Locate all lines in the data below that hold "computer" and show them.

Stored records
—————
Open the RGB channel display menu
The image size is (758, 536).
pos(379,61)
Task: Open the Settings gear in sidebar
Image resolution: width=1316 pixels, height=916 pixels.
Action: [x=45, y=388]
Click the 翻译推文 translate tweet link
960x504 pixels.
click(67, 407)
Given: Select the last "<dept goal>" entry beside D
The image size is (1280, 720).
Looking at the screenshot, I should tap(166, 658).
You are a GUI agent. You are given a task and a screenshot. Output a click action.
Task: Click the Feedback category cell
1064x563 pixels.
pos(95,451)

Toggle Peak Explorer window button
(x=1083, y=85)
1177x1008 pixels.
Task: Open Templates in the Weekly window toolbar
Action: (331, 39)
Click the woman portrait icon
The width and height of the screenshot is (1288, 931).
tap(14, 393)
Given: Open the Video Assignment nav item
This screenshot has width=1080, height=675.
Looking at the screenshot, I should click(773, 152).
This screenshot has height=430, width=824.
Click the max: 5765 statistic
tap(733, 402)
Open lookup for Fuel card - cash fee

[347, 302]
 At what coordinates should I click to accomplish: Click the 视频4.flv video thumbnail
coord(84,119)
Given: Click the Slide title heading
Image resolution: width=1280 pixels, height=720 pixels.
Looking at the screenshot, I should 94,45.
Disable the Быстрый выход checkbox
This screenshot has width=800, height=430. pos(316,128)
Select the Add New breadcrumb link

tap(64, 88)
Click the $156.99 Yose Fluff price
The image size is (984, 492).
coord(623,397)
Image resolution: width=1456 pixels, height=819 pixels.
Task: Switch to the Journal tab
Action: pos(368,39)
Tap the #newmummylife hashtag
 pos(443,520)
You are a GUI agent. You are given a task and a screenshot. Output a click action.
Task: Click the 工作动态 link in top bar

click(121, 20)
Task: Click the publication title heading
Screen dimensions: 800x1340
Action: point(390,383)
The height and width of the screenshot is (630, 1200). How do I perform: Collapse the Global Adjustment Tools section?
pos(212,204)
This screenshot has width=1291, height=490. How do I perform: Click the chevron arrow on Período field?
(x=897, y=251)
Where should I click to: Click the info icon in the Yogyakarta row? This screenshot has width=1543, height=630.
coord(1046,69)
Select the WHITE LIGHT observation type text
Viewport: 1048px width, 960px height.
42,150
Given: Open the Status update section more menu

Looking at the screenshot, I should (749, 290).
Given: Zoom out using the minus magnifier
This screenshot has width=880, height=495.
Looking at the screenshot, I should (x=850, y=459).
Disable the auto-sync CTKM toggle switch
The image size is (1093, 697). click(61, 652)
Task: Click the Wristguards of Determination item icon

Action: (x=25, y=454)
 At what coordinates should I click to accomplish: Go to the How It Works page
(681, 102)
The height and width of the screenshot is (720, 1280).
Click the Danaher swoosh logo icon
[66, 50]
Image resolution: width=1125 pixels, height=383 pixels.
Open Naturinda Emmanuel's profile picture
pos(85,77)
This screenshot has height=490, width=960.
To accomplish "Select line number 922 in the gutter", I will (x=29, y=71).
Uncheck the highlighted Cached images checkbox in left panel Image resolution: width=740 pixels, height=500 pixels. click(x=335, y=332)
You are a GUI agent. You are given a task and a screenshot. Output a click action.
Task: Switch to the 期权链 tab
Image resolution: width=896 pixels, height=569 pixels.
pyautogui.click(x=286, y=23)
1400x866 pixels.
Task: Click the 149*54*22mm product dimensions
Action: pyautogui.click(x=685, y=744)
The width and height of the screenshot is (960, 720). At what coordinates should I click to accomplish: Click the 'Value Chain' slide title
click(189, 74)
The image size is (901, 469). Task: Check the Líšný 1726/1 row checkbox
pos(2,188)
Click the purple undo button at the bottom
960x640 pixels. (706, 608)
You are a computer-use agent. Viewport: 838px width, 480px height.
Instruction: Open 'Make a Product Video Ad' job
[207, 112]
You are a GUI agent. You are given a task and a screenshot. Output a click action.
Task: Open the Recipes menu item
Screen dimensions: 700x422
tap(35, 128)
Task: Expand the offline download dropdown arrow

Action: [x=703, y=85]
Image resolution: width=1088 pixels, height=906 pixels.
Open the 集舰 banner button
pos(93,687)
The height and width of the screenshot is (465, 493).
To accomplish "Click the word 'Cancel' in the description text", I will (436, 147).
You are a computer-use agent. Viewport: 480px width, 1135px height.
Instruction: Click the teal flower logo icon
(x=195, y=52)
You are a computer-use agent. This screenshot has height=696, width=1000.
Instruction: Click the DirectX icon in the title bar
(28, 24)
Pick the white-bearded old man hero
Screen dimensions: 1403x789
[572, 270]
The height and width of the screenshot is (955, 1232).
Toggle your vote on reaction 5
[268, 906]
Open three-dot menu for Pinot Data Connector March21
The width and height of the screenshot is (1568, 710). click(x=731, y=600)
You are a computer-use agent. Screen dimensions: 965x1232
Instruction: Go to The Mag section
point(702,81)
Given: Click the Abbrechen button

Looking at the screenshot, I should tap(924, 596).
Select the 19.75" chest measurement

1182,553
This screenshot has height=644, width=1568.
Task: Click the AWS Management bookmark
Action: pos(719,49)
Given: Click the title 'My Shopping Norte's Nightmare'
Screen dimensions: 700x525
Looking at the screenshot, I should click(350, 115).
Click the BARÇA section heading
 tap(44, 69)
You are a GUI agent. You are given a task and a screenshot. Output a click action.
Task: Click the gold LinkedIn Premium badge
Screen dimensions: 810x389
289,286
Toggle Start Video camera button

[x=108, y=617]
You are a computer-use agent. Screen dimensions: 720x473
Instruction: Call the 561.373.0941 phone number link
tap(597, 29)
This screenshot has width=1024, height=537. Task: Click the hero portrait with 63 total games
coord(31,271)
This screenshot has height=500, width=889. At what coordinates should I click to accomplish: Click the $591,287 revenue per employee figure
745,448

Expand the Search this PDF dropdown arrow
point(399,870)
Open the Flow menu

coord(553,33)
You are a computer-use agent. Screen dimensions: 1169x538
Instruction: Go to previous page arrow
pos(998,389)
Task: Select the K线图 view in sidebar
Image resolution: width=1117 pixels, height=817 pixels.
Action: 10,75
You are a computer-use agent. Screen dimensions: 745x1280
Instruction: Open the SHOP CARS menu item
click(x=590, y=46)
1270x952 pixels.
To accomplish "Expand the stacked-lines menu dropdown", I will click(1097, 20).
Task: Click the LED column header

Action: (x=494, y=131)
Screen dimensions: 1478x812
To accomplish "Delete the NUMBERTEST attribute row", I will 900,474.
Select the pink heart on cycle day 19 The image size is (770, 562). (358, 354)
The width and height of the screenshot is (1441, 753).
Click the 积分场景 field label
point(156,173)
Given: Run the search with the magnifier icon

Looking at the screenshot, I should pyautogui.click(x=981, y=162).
—————
*Exercise output*
You are a computer-use agent. Viewport: 838px width, 480px height.
You are a computer-use agent. Viewport: 480px width, 1135px height.
You are a computer-use agent. This screenshot has height=696, width=1000.
You are a computer-use agent. Screen dimensions: 965x1232
You are a computer-use agent. Screen dimensions: 720x473
You are a computer-use agent. Screen dimensions: 1169x538
You are a computer-use agent. Screen dimensions: 745x1280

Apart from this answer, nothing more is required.